É daí que surge a idéia de que esses povos são invisíveis?

Murrieta - Por muito tempo, tanto a sociedade quanto a academia negligenciaram essa população porque os caboclos não se encaixam na imagem do 'exótico amazônico' na qual todo mundo estava interessado. O caboclo não é culpado pelo desaparecimento dos índios, mas foi visto assim. Só que eles são seus descendentes e mantêm seu conhecimento tradicional no que se refere à subsistência. O problema é que desde o século 19 o Brasil criou um lugar para o índio e outro para o branco. O índio era o passado idealizado e o branco era o futuro. E quem eram os caboclos? O campesinato indesejável, formado à margem do grande capital. Ele até fazia parte disso, e sofria influências, mas sempre manteve um nível de autonomia que o colocava à margem dos grandes sistemas agrícolas. O caboclo era um meio termo incômodo.

Neves - Além disso, existe a invisibilidade paisagística. Às vezes a gente entra na boca de um rio e fica com a impressão que ninguém vive ali, mas quando adentramos um pouco mais vemos uma casa, a roça. É uma população extremamente dispersa. Como não há grandes aglomerados, é espacialmente invisível.

Mas esse comportamento pode ser visto como uma espécie de involução se comparado com a existência des complexas sociedades ameríndias no período pré-Cabral?
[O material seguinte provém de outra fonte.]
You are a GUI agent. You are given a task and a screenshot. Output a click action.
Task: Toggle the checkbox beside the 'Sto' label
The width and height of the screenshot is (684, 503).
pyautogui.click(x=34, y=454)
Neves- Pelo contrário, acho que daí os caboclos tiraram dois aprendizados. Notamos que os caboclos são subnutridos e isso se explica, em parte, porque a floresta tem um limite em carboidratos. O cultivo da mandioca, a grande fonte calórica, é muito sujeito a perdas com as enchentes das várzeas. É de se imaginar que sociedades antigas possam ter colapsado numa situação dessas em que milhares teriam ficado sem comida.Talvez os caboclos tenham aprendido que é melhor se dispersar para produzir apenas o suficiente para o grupo familiar. Não ser muito visível também poderia ser interessante num contexto colonial, visto que os primeiros grupos indígenas exterminados foram os maiores e mais visíveis. Hoje a invisibilidade pode até ser revista, quando eles se inserem num mercado, mas não através do adensamento e da aglomeração.

Mas como eles se inserem no esquema de desenvolvimento sustentável, nos projetos de ganhar dinheiro com a floresta em pé?

Cristina - Acho que isso na verdade é mais um ciclo, como foi a borracha, a juta. É mais uma oportunidade de gerar um aumento de renda. Só que ninguém pensa hoje que o desenvolvimento auto-sustentável pode ser socialmente injusto. Pode acabar engessando a população exatamente nas mesmas condições em que ela vive hoje.